As Covid restrictions dropped and people acted upon their pent up urge to travel, tourism surged in Killington and Woodstock this past summer and fall.

Few can speak to the Killington economy like Chris Karr, who owns the Karr Group, which operates six eateries in Killington. Plus, Karr serves on the town Select Board. “We’ve surely seen an uptick in business — in all establishments, not just mine,” he said. “The challenge becomes keeping open on a consistent basis.”

Karr has dealt with staff shortages in his restaurants, forcing him to limit his hours of operation. Charity’s and The Foundry are closed two days a week, whereas all of Karr’s businesses used to run all seven days. 
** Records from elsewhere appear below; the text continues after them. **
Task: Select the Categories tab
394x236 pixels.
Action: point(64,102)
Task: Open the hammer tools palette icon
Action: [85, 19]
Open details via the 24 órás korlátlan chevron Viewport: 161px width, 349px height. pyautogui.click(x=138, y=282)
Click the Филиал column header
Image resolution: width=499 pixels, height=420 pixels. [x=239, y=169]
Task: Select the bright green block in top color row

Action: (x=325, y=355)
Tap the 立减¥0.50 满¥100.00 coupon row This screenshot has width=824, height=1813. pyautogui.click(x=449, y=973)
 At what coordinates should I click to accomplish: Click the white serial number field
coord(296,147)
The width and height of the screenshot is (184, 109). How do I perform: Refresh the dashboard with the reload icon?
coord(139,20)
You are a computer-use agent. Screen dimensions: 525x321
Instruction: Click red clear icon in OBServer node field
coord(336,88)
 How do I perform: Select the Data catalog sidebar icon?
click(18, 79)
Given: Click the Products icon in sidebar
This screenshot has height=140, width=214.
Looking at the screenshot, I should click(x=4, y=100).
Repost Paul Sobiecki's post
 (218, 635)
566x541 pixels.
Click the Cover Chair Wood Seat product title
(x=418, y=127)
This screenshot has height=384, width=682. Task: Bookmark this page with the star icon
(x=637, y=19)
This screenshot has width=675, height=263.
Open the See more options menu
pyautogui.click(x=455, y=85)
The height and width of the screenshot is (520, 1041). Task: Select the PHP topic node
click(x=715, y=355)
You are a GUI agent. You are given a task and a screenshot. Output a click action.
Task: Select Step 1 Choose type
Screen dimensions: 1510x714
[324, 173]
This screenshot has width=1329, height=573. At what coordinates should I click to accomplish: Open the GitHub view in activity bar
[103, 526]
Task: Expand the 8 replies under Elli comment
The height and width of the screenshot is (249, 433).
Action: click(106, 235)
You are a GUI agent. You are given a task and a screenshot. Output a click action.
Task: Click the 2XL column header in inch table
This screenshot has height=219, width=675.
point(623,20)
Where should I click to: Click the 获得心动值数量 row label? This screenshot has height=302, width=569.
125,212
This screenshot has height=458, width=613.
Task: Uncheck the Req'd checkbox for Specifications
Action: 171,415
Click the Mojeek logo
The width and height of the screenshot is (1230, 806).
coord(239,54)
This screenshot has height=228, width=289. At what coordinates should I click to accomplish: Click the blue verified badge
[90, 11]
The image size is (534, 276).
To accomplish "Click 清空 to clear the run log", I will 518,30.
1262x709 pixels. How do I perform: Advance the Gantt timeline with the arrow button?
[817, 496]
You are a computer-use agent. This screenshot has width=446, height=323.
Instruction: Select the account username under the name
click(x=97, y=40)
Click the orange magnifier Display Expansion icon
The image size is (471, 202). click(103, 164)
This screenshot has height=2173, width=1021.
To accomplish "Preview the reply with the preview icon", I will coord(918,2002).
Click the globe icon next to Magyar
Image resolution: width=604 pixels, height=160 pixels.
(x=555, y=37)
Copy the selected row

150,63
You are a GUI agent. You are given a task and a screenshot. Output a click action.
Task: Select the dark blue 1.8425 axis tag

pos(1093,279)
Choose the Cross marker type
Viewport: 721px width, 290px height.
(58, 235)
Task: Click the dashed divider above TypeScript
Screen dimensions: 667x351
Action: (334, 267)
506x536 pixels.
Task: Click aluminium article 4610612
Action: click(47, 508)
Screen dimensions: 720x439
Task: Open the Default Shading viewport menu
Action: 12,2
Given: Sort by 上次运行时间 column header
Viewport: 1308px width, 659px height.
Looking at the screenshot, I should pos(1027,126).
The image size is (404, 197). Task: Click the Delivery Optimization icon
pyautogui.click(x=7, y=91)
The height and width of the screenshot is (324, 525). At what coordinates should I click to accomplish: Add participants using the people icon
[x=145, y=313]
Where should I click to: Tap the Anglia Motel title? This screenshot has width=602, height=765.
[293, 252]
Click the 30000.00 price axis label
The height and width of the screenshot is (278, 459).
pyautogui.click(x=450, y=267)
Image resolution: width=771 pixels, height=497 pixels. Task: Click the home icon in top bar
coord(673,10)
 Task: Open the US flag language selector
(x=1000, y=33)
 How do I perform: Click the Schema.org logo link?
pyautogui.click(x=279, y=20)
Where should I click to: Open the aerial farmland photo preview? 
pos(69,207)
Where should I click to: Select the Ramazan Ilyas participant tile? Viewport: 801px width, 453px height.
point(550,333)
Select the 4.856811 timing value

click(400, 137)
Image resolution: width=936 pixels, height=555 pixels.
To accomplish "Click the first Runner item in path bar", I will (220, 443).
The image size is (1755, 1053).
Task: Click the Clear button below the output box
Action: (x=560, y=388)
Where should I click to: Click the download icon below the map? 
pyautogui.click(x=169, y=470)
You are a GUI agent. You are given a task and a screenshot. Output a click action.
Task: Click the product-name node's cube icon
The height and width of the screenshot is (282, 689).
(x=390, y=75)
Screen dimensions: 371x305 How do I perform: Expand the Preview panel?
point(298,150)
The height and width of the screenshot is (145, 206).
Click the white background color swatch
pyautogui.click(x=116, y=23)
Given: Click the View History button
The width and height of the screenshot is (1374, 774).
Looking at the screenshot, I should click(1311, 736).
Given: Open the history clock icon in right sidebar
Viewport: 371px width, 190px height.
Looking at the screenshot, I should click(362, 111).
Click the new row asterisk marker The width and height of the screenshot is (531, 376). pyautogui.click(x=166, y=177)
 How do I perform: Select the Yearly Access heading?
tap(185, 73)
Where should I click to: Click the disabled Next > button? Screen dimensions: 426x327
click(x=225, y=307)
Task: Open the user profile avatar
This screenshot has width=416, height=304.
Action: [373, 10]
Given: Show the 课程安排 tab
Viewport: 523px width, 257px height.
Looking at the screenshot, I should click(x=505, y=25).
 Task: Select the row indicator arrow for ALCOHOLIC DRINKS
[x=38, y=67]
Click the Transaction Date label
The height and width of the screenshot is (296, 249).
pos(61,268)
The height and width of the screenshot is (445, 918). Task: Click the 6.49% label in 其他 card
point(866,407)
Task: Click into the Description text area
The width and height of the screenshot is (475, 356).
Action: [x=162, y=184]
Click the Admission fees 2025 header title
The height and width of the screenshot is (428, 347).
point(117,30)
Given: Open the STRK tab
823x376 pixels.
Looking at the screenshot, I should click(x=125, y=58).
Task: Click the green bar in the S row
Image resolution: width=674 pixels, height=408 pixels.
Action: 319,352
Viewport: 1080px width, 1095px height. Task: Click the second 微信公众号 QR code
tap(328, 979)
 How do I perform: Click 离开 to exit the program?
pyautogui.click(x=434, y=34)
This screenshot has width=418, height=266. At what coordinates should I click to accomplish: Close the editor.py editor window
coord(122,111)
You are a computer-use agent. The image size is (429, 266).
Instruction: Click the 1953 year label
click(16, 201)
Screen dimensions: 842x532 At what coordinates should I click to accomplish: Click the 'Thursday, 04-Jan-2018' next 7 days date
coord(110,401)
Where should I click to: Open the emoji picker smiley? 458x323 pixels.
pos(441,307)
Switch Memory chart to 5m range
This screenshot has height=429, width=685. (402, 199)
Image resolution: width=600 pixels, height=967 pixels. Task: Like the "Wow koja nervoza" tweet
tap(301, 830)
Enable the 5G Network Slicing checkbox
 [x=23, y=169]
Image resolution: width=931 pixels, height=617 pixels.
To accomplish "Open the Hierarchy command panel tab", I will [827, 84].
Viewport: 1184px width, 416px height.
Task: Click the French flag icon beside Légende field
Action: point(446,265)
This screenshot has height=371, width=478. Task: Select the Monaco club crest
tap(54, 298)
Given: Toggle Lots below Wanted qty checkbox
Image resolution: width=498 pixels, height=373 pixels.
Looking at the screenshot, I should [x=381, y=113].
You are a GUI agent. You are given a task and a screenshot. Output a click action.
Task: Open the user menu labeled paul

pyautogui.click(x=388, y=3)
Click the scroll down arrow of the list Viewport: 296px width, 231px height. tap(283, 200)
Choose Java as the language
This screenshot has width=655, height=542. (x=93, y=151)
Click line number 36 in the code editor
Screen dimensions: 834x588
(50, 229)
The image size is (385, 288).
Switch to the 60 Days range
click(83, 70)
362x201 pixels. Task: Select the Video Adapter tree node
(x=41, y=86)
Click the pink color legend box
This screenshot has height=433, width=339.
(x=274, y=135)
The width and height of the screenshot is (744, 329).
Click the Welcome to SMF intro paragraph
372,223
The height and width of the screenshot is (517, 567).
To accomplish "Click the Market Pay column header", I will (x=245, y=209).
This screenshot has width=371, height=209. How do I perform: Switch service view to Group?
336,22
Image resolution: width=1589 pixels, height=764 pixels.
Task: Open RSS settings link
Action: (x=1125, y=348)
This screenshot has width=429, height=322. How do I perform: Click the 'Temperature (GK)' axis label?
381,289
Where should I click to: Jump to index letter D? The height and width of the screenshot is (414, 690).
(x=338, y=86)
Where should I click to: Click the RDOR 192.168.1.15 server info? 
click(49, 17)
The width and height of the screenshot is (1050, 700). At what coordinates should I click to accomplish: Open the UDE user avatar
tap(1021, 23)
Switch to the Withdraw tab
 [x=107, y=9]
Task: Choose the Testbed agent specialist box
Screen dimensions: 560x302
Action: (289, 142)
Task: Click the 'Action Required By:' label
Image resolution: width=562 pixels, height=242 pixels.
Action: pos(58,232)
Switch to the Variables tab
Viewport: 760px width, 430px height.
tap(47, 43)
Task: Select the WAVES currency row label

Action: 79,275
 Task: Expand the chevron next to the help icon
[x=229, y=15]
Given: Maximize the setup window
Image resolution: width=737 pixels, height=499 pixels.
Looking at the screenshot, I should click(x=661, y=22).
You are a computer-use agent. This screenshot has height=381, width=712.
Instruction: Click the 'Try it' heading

Karr credited Killington’s investment in mountain biking operations to much of the summer and fall’s tourism. “That’s helped the entire region grow,” he said, and it’s put “more heads in beds,” helping local lodging businesses. 

The current real estate boom, Karr said, also helps explain the success he’s seen in the restaurant business. Not only are second homes being bought with cash, but people are deciding to live in the area full time while working remotely. He said increased enrollment at Killington Elementary School highlights all the new, young families who are here to stay. 

Phil Black, who owns The Lookout in Killington as well as Base Camp Outfitters, noted an unprecedented increase in business, too. “The Lookout’s summer was like February vacation for two straight months, followed by an even busier fall,” he said. He called the two seasons “a significant jump from anything I’ve seen in my 30 years here in Killington.”

At Base Camp, which sells all the gear needed to get people enjoying the outdoors, Black mentioned some difficulty acquiring merchandise, but that did little to slow business. 

Mountain bike trails opened earlier than usual, and bike-related sales “never let up until a week after Columbus Day,” Black said.

Despite a less than average number of skier visits last last winter caused by travel restrictions on out-of-staters,
Killington Resort posted promising summer and fall numbers. Mountain bike visits were up over 35% compared to 2019 and 2020, hitting 50,000 — a record. Mountain biking’s increased popularity at Killington is also reflected in the resort’s sale of year round season passes (a.k.a. Beast 365 passes), which have more than tripled since in 2019. 

The resort expects year-round visits to increase in coming years, with extensive new mountain bike trails planned in partnership with Gravity Logic for the next five year build out. For this winter season, Killington has spent over $5 million on ski-related upgrades, reflecting confidence in the future success of the resort. 

Some of the economic success in the town of Killington can be understood through the 2020 Census. In the last 10 years, Killington’s full-time population rose from 811 to 1407, a 73.5% increase. That is one of the largest increases in the state, and an anomaly in Rutland County, which did not see an increase in population overall. Many other Vermont ski resort towns, like Dover, Stratton and Stowe, also saw a significant influx of full-time residents. 

It is worth noting that the Census was conducted in the spring of 2020, and many people have continued moving to the area since then, driven by the pandemic. 

To the east, Woodstock businesses have seen a similar influx of tourists, and with them, profits.

Jeff Kahn, who owns Unicorn and is the chair of the Village Trustees, told the Vermont Standard that he has seen “nothing like this in the past 15 years.” Kahn has owned his business for 40 years and has seen ups and down in tourist trends. Foot traffic has been up, leading Kahn to keep Unicorn open seven days a week in spite of staffing shortages. 

The increase in retail business has accompanied a similar rise in hotel stays. Patrick Fultz, who owns and operates the Sleep Woodstock Motel on Route 4, said that the motel was almost completely booked from the first week of September through October. Early November brought a brief respite, but many rooms are already booked for the holiday season. Fultz and his team have managed the increased business while working one staff member short, unable to fill the position as every business seems to be hiring.

In order to deal with all the tourism, the Woodstock Village Trustees and Chamber of Commerce have allowed pop-up food stands and food trucks, as the town does not have the restaurant capacity to handle all the hungry mouths. That said, The Brasserie, a new restaurant in the village, is slated to open in the near future.

Although staffing shortages make business difficult, the town’s economic development council is investing in the future, allocating $100,000 to market the town over the next couple years. The move is a sign that town leaders believe the staffing problems will only be temporary, and that it is best to court as much business as possible.